After all, it’s not like we’ve never had a coup attempt before in this country: wealthy industrialists tried to kidnap or kill President Franklin Roosevelt 91 years ago and turn America into an Italian/German-style fascist state “friendly to capitalism.” Not a single one of those conspirators were ever arrested or tried; why not try again?

While, as noted, some of this is just speculation right now, every day we get more information that seems to validate it. After all, if you’re going to try to overthrow your nation’s government and anoint yourself dictator for life, wouldn’t you want to do everything possible to guarantee your success? Why just do half-measures?

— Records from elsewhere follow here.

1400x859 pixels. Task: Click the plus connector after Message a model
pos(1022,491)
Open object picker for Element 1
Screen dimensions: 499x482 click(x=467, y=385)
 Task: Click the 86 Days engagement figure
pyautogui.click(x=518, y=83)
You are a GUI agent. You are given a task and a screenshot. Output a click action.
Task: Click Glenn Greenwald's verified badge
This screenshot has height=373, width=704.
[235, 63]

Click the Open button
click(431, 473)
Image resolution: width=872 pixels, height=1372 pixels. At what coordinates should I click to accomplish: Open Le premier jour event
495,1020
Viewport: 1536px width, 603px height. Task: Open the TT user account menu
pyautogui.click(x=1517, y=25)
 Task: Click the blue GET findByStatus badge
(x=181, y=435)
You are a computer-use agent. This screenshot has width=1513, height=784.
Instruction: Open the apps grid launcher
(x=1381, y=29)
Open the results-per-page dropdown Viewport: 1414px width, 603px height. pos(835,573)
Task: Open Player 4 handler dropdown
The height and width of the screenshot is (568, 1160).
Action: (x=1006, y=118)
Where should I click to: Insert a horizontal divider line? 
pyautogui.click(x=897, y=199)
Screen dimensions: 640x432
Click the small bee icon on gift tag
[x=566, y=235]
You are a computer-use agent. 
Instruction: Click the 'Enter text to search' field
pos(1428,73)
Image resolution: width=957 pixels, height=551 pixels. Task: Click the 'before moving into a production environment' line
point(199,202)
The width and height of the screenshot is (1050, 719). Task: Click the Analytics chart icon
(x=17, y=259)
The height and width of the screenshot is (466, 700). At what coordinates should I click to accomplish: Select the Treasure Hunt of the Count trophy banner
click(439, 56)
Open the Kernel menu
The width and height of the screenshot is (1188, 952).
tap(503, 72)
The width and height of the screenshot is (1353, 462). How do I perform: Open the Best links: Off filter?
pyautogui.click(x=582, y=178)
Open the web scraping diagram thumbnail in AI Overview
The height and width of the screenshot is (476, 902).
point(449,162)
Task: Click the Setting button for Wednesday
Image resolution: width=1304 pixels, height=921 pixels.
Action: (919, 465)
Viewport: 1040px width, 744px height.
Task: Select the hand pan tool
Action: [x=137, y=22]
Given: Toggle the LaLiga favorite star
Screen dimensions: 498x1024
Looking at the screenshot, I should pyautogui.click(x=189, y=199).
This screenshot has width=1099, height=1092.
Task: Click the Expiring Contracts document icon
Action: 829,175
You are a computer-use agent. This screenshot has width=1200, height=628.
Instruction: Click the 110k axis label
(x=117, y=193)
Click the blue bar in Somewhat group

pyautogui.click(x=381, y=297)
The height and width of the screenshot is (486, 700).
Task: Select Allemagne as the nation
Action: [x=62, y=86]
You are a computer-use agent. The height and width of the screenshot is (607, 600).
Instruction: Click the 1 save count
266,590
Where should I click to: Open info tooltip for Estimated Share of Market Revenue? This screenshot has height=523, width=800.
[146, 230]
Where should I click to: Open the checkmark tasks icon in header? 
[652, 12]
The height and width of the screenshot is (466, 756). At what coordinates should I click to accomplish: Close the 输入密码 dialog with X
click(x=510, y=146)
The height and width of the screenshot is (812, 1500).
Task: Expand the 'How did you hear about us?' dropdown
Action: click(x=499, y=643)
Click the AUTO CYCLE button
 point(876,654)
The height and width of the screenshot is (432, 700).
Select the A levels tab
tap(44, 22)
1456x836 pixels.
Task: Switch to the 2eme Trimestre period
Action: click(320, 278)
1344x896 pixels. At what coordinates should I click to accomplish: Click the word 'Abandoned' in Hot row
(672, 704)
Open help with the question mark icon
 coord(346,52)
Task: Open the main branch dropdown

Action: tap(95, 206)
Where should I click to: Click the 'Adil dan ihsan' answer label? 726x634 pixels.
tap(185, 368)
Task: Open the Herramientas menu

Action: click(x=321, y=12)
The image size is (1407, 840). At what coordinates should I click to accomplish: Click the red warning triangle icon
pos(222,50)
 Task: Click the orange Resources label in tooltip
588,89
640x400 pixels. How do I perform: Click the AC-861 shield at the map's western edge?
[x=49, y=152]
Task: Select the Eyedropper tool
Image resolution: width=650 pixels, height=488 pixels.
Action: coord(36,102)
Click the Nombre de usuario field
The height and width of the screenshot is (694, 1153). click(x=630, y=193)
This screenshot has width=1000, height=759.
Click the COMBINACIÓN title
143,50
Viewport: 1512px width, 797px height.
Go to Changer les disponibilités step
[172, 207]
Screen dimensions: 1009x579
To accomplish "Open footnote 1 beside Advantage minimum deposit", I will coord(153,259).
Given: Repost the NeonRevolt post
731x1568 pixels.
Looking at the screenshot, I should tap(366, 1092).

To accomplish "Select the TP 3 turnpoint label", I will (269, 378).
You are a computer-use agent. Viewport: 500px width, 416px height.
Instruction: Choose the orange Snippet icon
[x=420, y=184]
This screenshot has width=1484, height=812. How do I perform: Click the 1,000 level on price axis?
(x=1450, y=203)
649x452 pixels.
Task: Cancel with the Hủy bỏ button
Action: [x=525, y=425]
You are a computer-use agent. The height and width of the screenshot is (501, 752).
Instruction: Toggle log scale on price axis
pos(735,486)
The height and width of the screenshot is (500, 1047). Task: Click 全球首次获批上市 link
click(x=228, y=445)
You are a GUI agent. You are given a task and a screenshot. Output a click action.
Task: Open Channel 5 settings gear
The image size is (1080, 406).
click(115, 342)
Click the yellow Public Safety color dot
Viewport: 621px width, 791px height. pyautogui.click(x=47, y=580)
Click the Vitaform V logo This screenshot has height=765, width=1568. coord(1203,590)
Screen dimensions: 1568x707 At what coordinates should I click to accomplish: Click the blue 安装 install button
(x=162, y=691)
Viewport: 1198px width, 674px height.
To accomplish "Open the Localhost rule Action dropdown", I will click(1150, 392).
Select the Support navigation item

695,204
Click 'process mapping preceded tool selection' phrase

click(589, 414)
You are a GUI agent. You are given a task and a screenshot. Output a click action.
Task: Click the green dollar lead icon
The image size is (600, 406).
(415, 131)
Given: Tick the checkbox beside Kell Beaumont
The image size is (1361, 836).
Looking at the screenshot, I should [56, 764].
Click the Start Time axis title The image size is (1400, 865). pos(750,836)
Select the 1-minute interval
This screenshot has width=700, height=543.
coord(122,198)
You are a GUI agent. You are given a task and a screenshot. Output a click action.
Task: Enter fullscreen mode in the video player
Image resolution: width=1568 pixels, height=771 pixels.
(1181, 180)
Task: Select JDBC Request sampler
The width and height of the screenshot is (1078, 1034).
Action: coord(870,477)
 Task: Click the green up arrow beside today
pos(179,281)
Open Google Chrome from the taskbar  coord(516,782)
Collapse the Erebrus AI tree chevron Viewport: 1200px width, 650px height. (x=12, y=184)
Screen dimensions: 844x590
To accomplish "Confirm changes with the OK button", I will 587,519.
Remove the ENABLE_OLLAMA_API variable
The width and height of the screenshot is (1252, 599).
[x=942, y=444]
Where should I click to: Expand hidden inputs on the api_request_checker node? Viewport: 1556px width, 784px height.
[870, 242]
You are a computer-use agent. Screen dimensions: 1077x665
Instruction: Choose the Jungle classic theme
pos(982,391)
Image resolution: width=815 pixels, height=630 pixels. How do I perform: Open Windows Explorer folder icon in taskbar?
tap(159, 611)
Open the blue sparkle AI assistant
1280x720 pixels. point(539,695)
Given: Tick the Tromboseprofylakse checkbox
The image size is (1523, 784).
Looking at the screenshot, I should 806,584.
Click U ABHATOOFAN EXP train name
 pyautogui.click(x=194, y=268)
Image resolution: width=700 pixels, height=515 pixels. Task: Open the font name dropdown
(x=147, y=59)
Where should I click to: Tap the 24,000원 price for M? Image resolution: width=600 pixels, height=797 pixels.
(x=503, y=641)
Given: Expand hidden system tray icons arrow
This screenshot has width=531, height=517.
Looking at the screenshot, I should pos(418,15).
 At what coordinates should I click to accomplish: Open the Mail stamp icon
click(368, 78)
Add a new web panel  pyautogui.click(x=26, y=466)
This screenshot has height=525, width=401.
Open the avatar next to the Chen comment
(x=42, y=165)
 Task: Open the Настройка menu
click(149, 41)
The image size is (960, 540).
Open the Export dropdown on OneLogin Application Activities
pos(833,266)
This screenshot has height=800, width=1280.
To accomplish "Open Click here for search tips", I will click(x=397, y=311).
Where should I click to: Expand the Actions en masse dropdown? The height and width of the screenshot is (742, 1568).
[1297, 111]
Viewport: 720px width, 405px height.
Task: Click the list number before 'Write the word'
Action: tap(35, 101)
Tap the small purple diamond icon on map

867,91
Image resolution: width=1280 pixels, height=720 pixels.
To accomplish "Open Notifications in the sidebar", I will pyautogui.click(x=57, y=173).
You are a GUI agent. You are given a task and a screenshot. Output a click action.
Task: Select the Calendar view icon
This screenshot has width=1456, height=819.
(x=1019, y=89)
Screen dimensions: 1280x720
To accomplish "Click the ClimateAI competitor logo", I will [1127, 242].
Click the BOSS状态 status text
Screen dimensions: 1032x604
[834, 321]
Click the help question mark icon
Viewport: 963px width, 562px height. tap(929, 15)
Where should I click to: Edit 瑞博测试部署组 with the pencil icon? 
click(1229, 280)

The only “innocent” explanation I can come up with for Trump stealing spy-level documents and squirreling them away in Florida is what I noted in my Saturday Report last weekend:

“Trump is simply mentally ill with a condition common among billionaires: hoarding syndrome. If he hadn’t been born rich, he’d be living in an apartment filled with newspapers and old tin cans from floor to ceiling; instead, he hoards money and anything else he thinks has value that gets close enough to grab.

“This is ‘normal’ among kleptocrats like Idi Amin or Baby Doc Duvalier: they think that they are the state, so everything the state owns is their property. Supporting this premise are over 3,000 former contractors and employees (including attorneys) who’ve sued Trump because he’s refused to pay them over the years.”

Even if that’s the extent of it — which I believe is extremely unlikely — we appear to have dodged a huge bullet here.

Was there a high-level conspiracy in the Trump administration, done in concert with one or more foreign countries, to end democracy in America?

Did they intend to seize control of our government on January 6 and never let go?

Was their next plan to realign us with autocratic nations like Russia, Saudi Arabia, and Hungary?

Given how effectively it appears much of the evidence including emails, phone calls, and text messages (that could exonerate as well as convict) has been destroyed, much of that destruction apparently done by Trump himself while in office (toilets, papers being burned, etc.) and, more recently, by Trump appointees still in our government, we may never know.

But even the possibility — that the question can be credibly raised given the evidence laid out here (which only scratches the surface) — should give every American pause.

The challenge going forward is now to repair the damage — both foreign and domestic — that this traitor and his colleagues in the GOP did to our nation, and then to make sure no Trump wannabee can ever repeat his attempt.